Lone Star to acquire another Lehman debt portfolio

The Dallas-based private equity and real estate firm has agreed to buy the remaining loans in the €1.8 billion Excalibur portfolio from Germany’s central bank, marking its fourth major nonperforming loan acquisition in Europe in as many months.

Lone Star Funds, through an affiliate of its Lone Star Real Estate Fund II, is set to purchase the A and B notes of Excalibur, Lehman Brothers’ €1.8 billion legacy securitised real estate debt portfolio, from Deutsche Bundesbank. Citigroup and the Royal Bank of Canada are expected to provide about €300 million in senior debt financing to back the acquisition, which is slated to close by the end of the month.

The loans, which have a face value of approximately €960 million, reportedly account for the remaining debt in the Excalibur collateralised debt obligation, with the exception of three CMBS positions. In January, Lone Star completed its first Excalibur deal, consisting of a single loan secured by various tranches of the Windermere XIV securitisation. The combined face value of both acquisitions totals approximately €1.4 billion.
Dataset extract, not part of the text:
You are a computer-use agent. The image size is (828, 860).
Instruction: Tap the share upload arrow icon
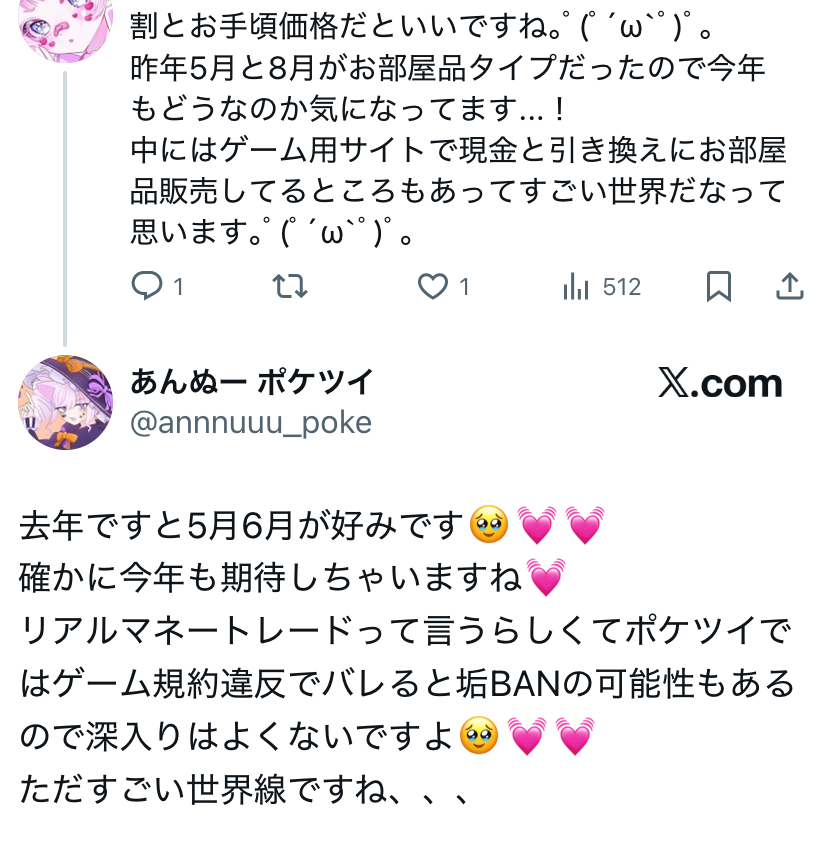790,288
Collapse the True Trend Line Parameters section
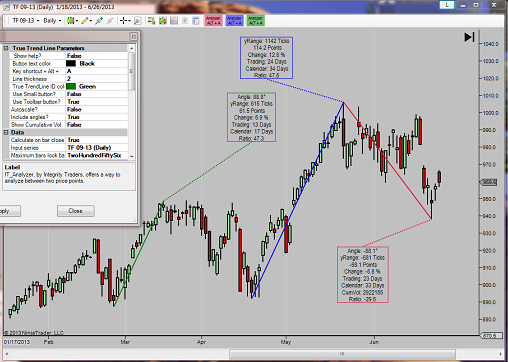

Lehman had securitised the legacy loans and CMBS bonds in Excalibur just months prior to its 2008 collapse, with the purpose of selling the portfolio through the European Central Bank’s emergency liquidity window, according to CoStar Finance.

Lone Star’s latest deal marks the fourth nonperforming loan acquisition in as many months. In addition to the previous Excalibur purchase, the firm also won a €200 million portfolio from Société Générale earlier this month and bought a £900 million (€1 billion; $1.4 billion) portfolio known as Project Royal from Lloyds Banking Group in December.

Lone Star could not be reached for comment at press time.